A Zener Diode, also referred to as a breakdown diode, is a specially doped semiconductor

device engineered to function in the reverse direction. When the voltage across a Zener diode’s
terminals is reversed and reaches the Zener Voltage (also known as the knee voltage), the
junction experiences a breakdown, allowing current to flow in the opposite direction. This
phenomenon, known as the Zener Effect, is a key characteristic of Zener diodes.

Zener Diode Definition

A Zener diode is a highly doped semiconductor device specifically designed to function in the
reverse direction. It is engineered with a wide range of Zener voltages (Vz), and certain types
are even adjustable to achieve variable voltage regulation.

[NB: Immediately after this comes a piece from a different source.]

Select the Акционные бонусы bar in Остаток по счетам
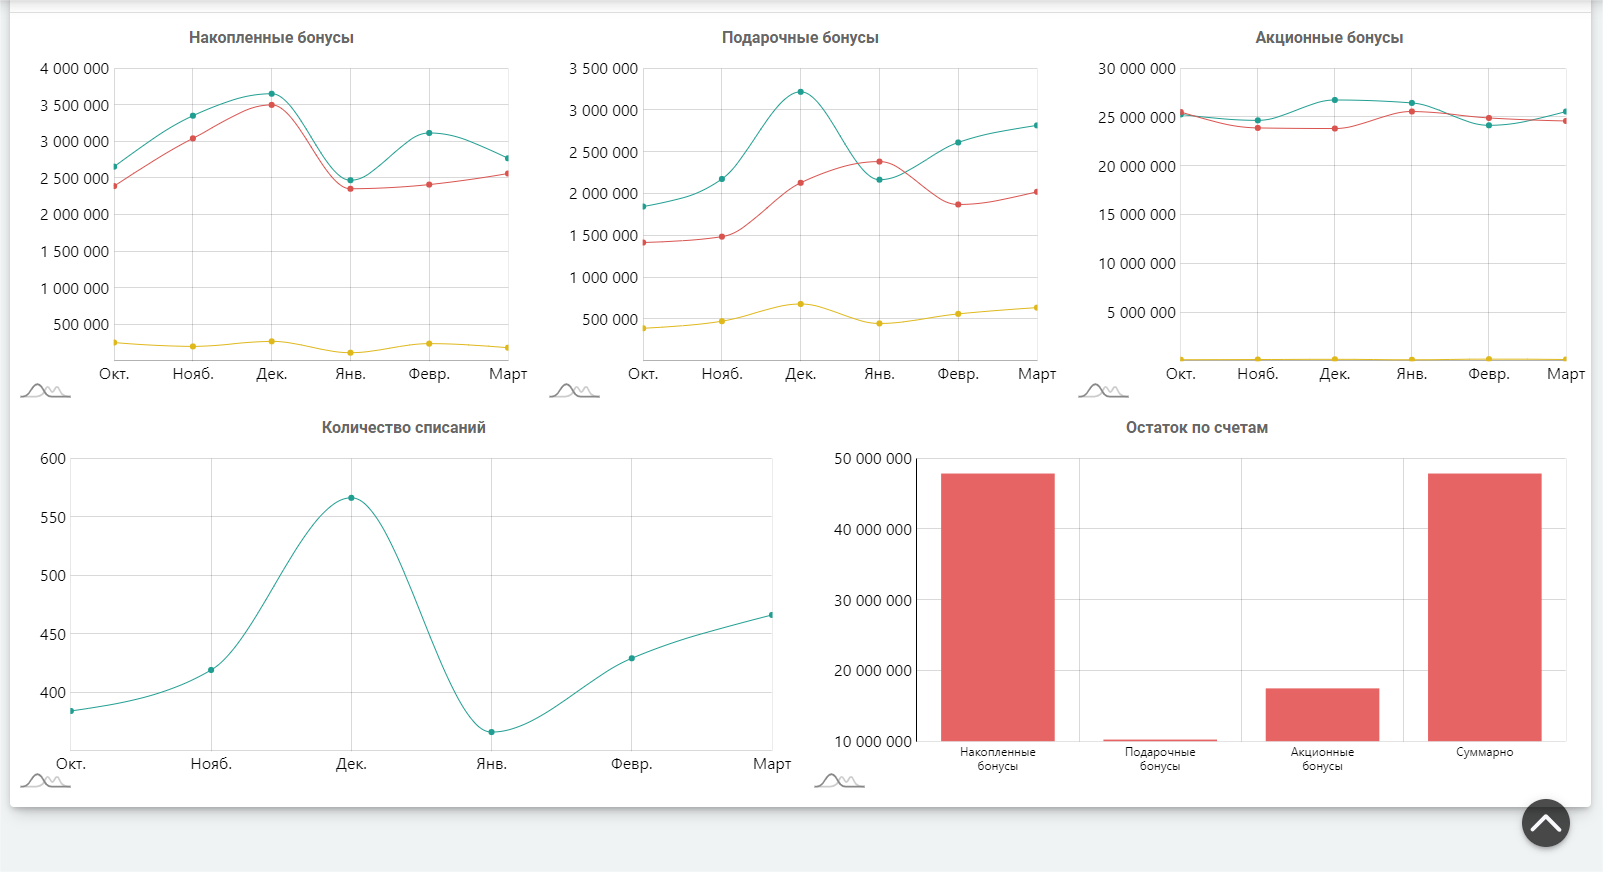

How does a Zener Diode work in reverse bias?

A Zener diode functions similarly to a regular diode when forward-biased. However, in

reverse-biased mode, a small leakage current flows through the diode. As the reverse voltage
increases and reaches the predetermined breakdown voltage (Vz), current begins to flow
through the diode. This current reaches a maximum level determined by the series resistor,
after which it stabilizes and remains constant across a wide range of applied voltages.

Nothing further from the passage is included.